* Your instructions: Would you please return only the lines from the one with "Click the question mark help icon" through the last line of the records below, leaving the pictures out?
# # #
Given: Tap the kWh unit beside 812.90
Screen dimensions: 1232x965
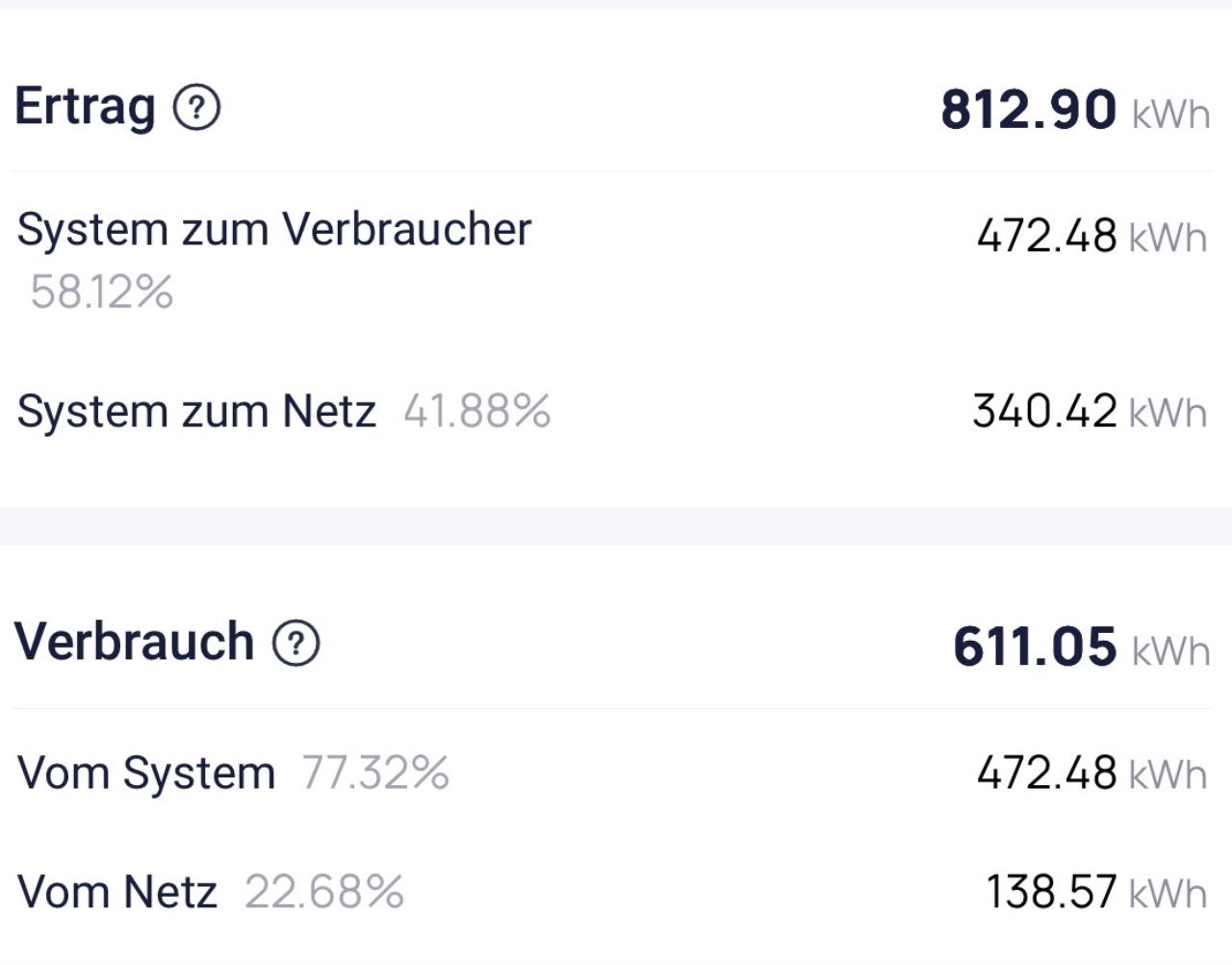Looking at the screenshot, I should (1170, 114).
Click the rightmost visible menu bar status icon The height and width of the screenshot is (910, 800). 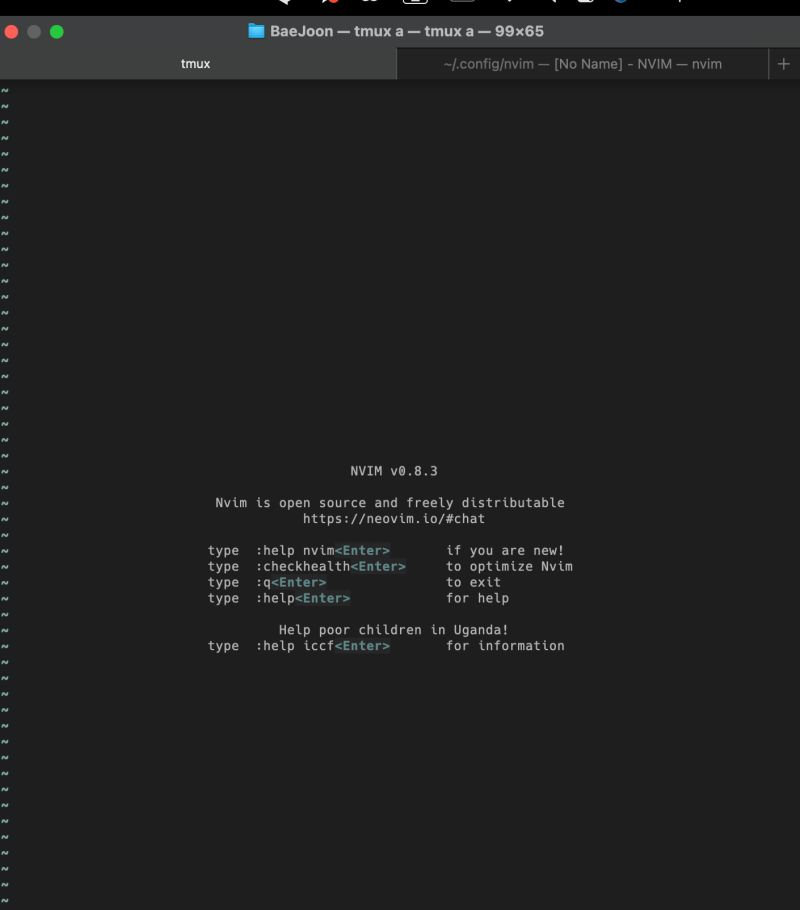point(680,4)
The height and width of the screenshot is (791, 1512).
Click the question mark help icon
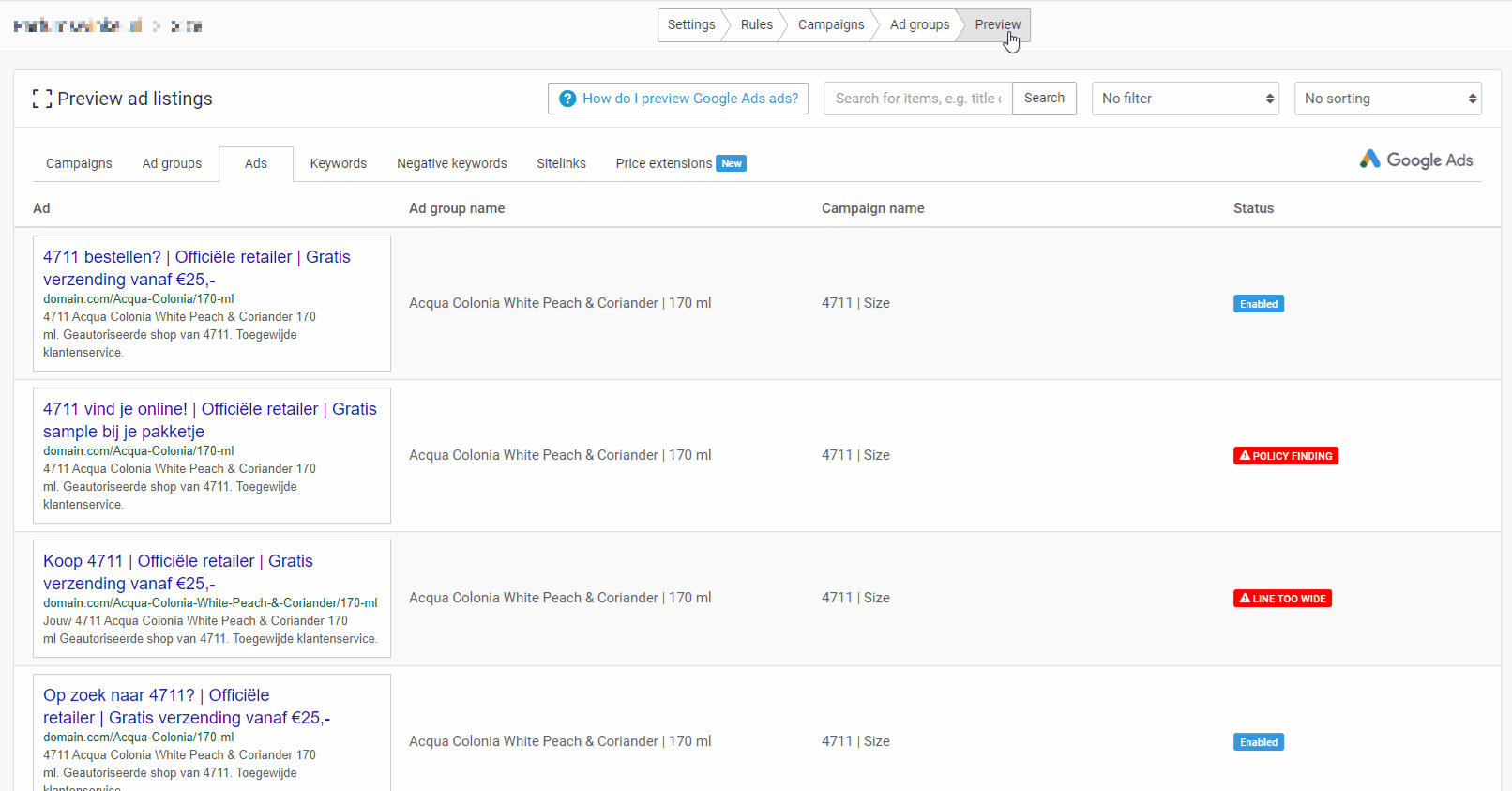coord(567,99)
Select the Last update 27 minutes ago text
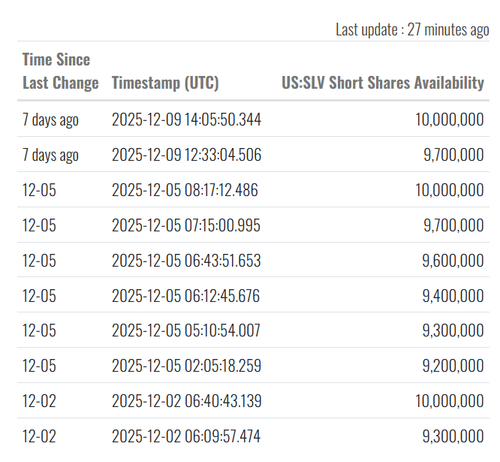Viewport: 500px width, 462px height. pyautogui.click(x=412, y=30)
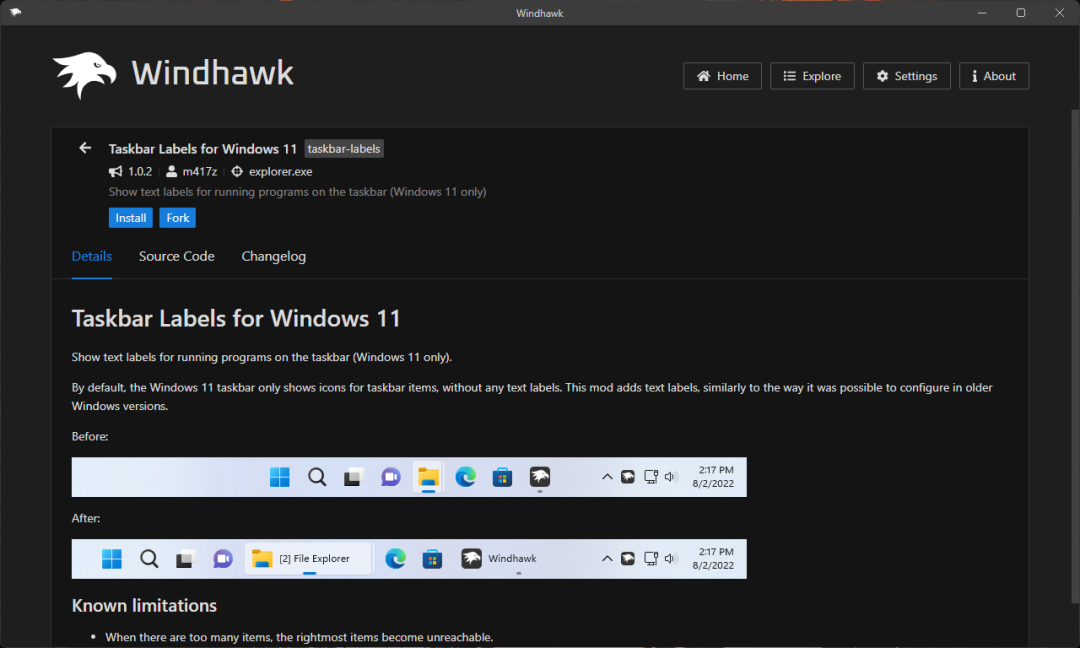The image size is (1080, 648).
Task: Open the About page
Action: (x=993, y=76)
# # #
* Expected answer:
Click the question mark help icon
coord(567,99)
Select the Last update 27 minutes ago text
Viewport: 500px width, 462px height. pyautogui.click(x=412, y=30)
The image size is (1080, 648).
Task: Open the About page
Action: (x=993, y=76)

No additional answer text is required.